Existen dos formas principales de mentir: ocultando y falseando. El mentiroso que oculta se guarda información sin faltar a la verdad; quien falsea va un paso más allá: no sólo retiene información verdadera, sino que presenta información falsa como si de cierta se tratara.

Utilizar el falseamiento para enmascarar lo ocultado es particularmente necesario cuando lo que queremos ocultar son, precisamente, nuestras emociones. El miedo es más difícil de ocultar que la preocupación, y la ira lo es más que el asco; además cuanto más intensa sea la emoción, más probable será que se filtre alguna señal pese a todos los esfuerzos que hagamos para ocultarla.

No nos referimos únicamente a la expresión exterior de una emoción, sino también a la forma en la que nuestro subconsciente manipula nuestra percepción de la realidad, enmascarando con emociones menos negativas otras que evitamos sentir por considerarlas indignas.

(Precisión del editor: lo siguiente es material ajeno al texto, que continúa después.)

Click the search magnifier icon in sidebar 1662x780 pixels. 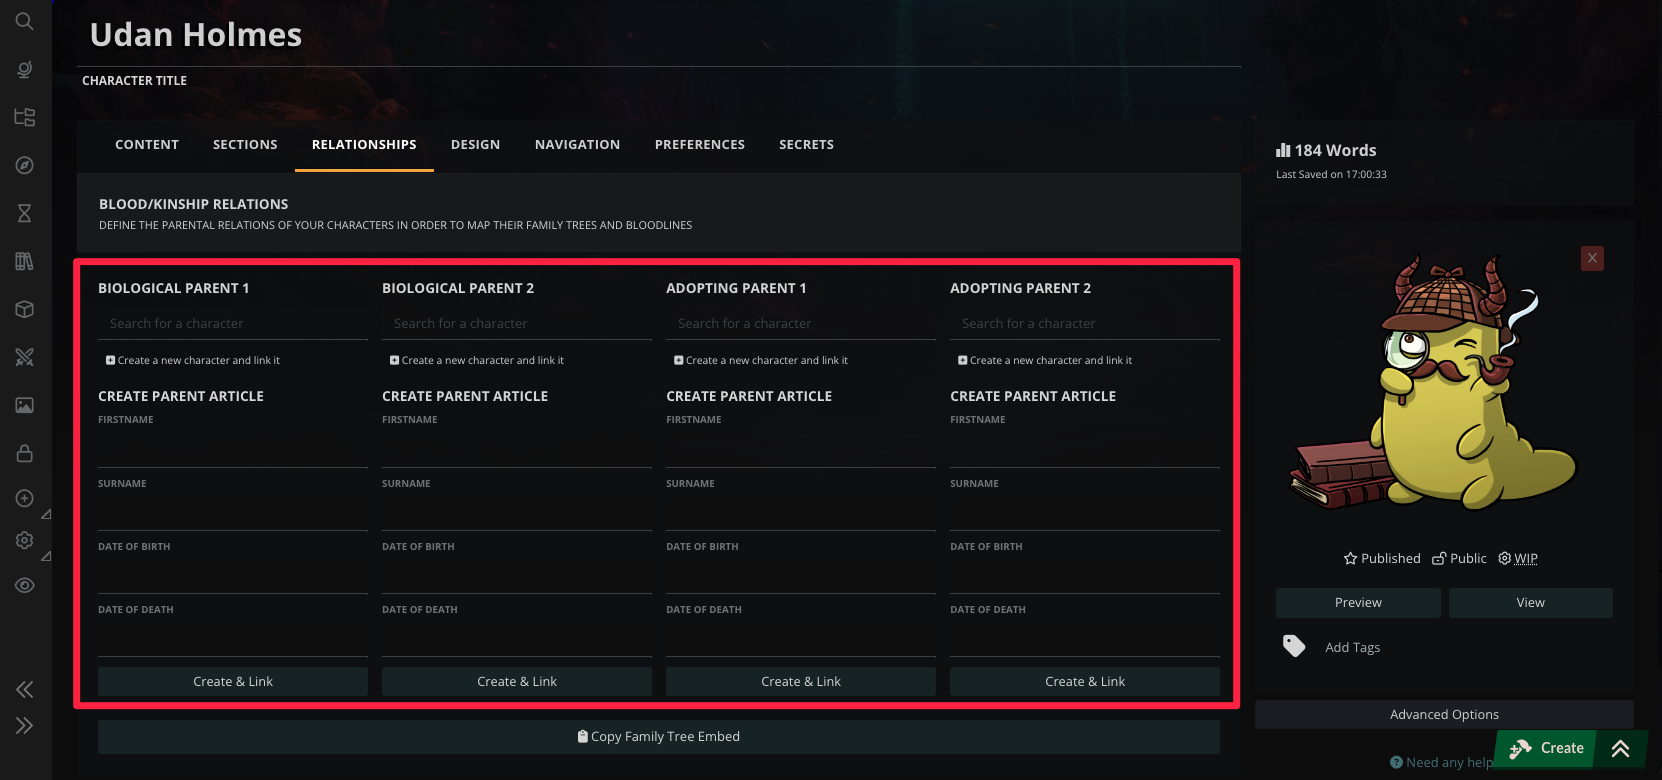click(25, 21)
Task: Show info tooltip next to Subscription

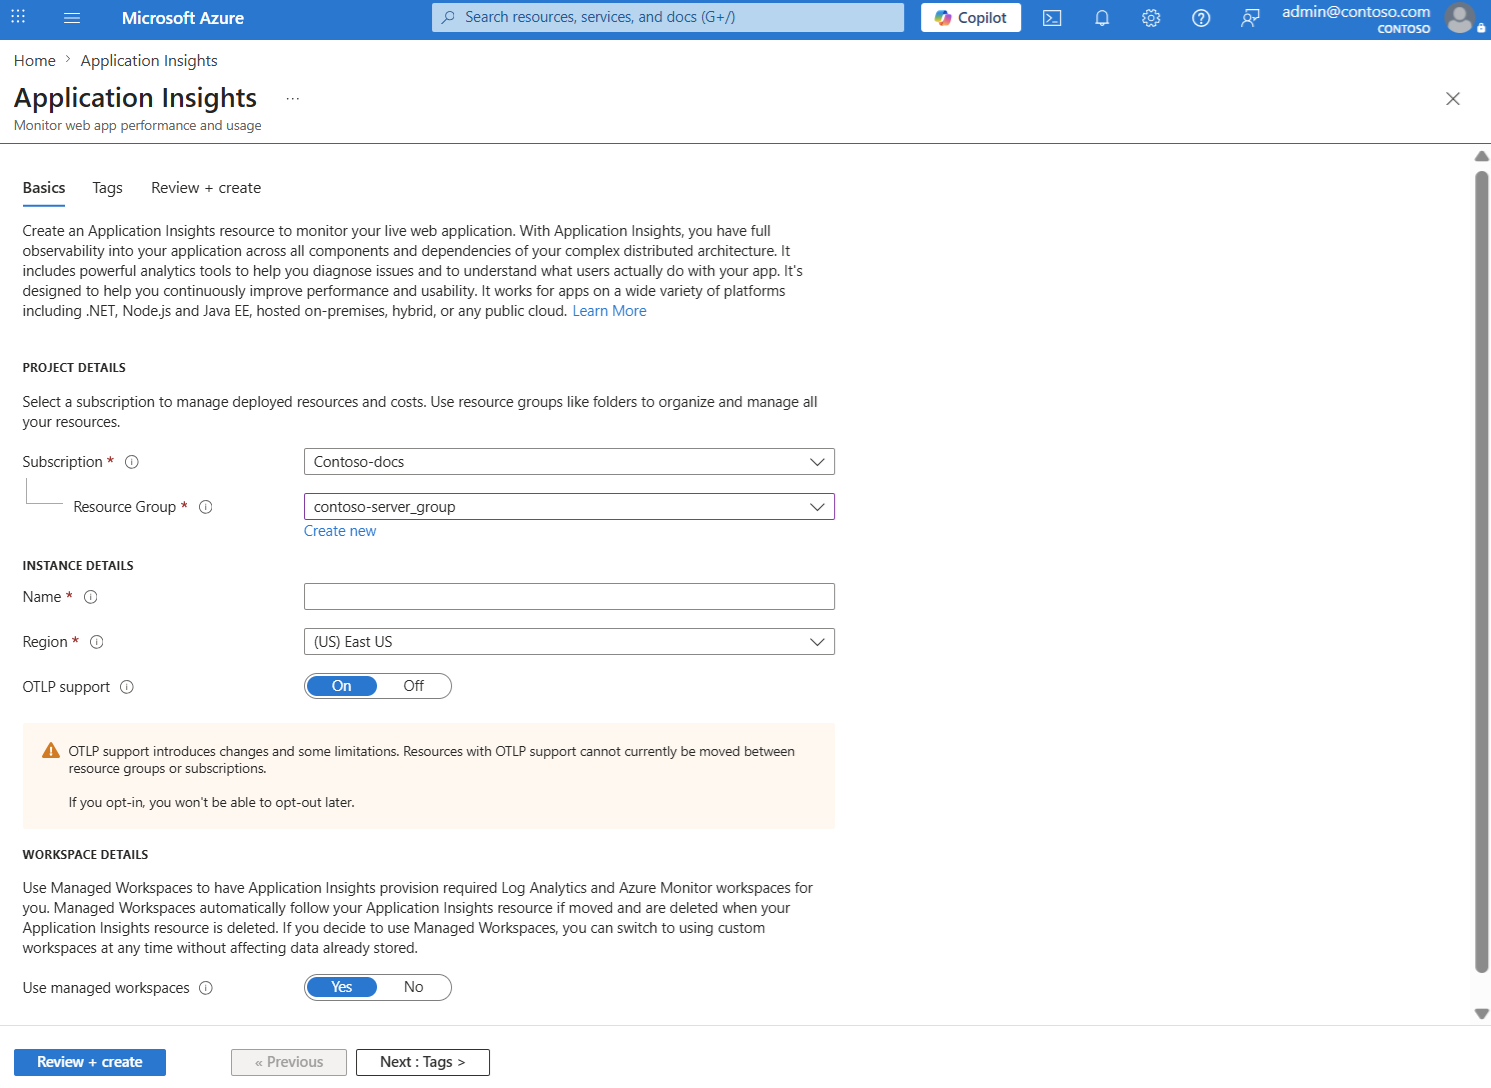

Si, por ejemplo, nos han educado en la idea de que el rencor es una emoción deleznable, nos podemos considerar mejores, menos “indignos” y por lo tanto menos culpables, si creemos que la emoción que estamos experimentando es sólo enfado generado por una decepción, cuando lo que sentimos en realidad es, simple y llanamente, rencor.

Resulta realmente complicado, casi imposible, aparentar frialdad, neutralidad o falta de emotividad cuando lo que ocurre por dentro es todo lo contrario.

[bctt tweet=”La mejor forma de enmascarar una emoción es generar una emoción falsa que la camufle” username=”gestionemociona”]. Cuando mantenemos una pose impedimos que se muestren las señales que expresan los verdaderos sentimientos.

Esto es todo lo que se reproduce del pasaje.